Few-shot Link Prediction in Dynamic Networks
Cheng Yang, Chunchen Wang, Yuanfu Lu, Xumeng Gong, Chuan Shi, Wei Wang, Xu Zhang
Abstract
Dynamic link prediction, which aims at forecasting future edges of a node in a dynamic network, is an important problem in network science and has a wide range of real-world applications. A key property of dynamic networks is that new nodes and links keep coming over time and these new nodes usually have only a few links at their arrivals. However, how to predict future links for these few-shot nodes in a dynamic network has not been well studied. Existing dynamic network representation learning methods were not specialized for few-shot scenarios and thus would lead to suboptimal performances.
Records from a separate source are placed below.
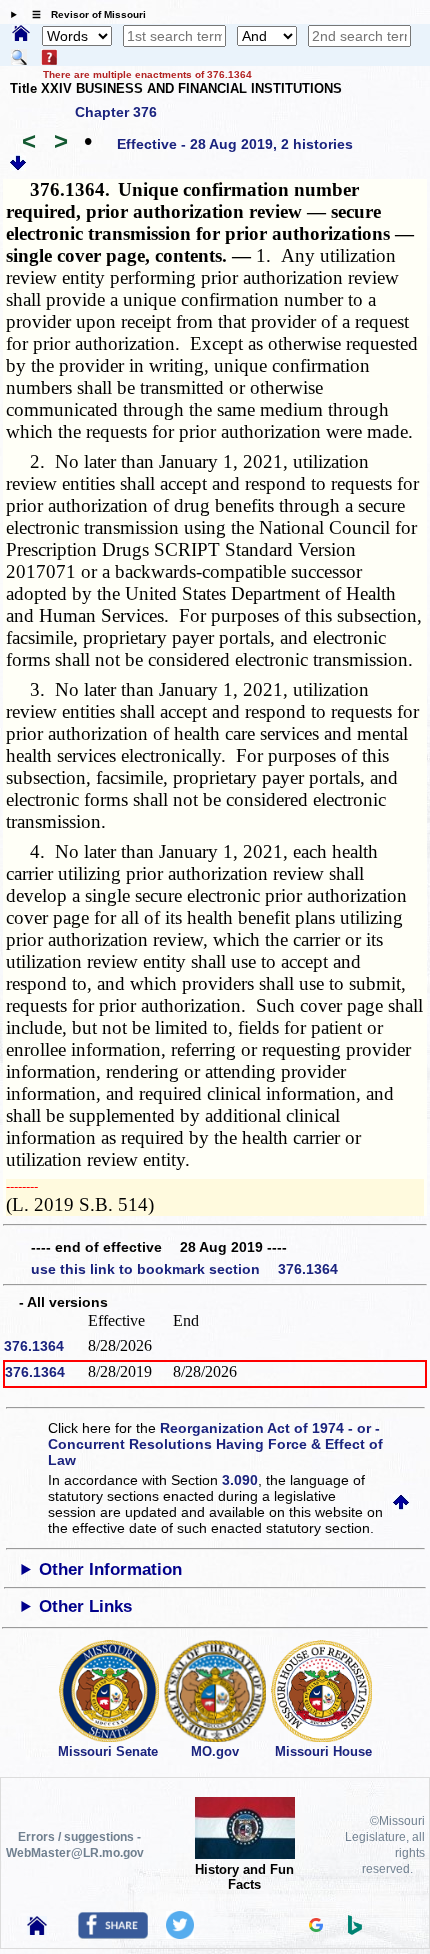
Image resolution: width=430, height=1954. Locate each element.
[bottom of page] (18, 166)
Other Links (85, 1606)
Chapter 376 (116, 112)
In this paper, we propose a novel model based on a meta-learning framework, dubbed as MetaDyGNN, for few-shot link prediction in dynamic networks. Specifically, we propose a meta-learner with hierarchical time interval-wise and node-wise adaptions to extract general knowledge behind this problem. We also design a simple and effective dynamic graph neural network (GNN) module to characterize the local structure of each node in meta-learning tasks. As a result, the learned general knowledge serves as model initializations, and can quickly adapt to new nodes with a fine-tuning process on only a few links. Experimental results show that our proposed MetaDyGNN significantly outperforms state-of-the-art methods on three publicly available datasets.